Cohen listens to guys reciting crazy conspiracy theories, sings anti-Obama songs to a delighted Trump crowd, and does everything possible to get people on camera exposing themselves.
But that is the key aspect of it: exposing themselves.
He does not force anyone to spit out hate. Of course, he is slightly provoking these people to do these things, but he certainly did not make them think that way.
As he brilliantly put it in his acceptance speech at the award ceremony of the Anti-Defamation League, that was someone else. Cohen holds social media responsible for the spread of conspiracies that drive people toward hatred and misinformation.
Cohen might look like a provocative clown at first sight, but there is much more to it.
Instead of using his degree in history to write academic literature, he tries to use his knowledge about racism, sexism, and anti-Semitism to stir up the public conversation.
He might not be as attractive as Russell Brand or soft-spoken as Jimmy Fallon, but we should take him just as serious, if not more, than these other two.
We should not judge him by the discomfort he creates by holding up a massive mirror to society. Instead, we could explore the work of Cohen as an inspiration for our own activism.
There is a lot of racism hidden underneath the surface of everyday situations that we tend to ignore for the sake of inner peace. Throughout the last four years, we have painfully experienced that all of this hatred can’t be ignored any longer—unless we want more of it.
The Trump presidency has taught us that it is not that one crazy uncle supporting right-wing ideas. There are conspiracy networks regularly reaching millions of people.

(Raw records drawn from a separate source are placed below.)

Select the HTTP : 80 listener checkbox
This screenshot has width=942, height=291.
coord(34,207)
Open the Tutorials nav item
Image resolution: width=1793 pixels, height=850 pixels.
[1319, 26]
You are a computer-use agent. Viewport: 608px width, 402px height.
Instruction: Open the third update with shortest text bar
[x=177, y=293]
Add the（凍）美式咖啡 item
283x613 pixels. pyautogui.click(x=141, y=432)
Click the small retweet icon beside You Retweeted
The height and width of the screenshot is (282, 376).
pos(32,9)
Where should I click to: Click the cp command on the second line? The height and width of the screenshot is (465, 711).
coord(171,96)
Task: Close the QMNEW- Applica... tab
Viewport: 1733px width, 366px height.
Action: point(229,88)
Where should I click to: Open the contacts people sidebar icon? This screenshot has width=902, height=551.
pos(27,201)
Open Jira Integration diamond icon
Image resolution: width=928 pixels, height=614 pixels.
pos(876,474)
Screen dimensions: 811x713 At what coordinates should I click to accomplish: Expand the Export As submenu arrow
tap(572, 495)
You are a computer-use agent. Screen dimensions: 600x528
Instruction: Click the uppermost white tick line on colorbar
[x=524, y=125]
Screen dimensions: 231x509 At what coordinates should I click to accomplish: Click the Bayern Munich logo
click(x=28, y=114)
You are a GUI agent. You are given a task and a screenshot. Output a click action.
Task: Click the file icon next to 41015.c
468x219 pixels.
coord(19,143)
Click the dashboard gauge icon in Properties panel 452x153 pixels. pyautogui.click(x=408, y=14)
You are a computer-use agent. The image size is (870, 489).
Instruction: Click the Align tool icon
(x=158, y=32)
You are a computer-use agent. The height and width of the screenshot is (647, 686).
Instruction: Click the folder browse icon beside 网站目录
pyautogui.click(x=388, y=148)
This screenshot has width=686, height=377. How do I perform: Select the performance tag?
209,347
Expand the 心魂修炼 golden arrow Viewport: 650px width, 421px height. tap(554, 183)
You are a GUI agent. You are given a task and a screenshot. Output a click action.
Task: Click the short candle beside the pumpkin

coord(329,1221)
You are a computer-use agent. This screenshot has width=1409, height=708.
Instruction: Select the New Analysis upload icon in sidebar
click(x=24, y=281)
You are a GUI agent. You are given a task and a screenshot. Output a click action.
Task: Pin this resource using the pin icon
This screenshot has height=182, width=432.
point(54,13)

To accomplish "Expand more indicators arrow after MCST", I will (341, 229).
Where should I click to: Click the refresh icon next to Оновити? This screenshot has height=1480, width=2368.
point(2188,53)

Even worse, there are people we love and respect who also run danger to fall for fear, lies, and conspiracies.
Sacha Baron Cohen might be loud and discomforting at times, but he only exposes already existing problem that we all need to deal with.
No matter how this election ends, we have to stay in the debate. We can not afford to look the other way anymore. Trump and his supporters showed us what happens when we lean back and take a functioning democracy for granted.
It might not always be fun, but as Cohen shows us: It could.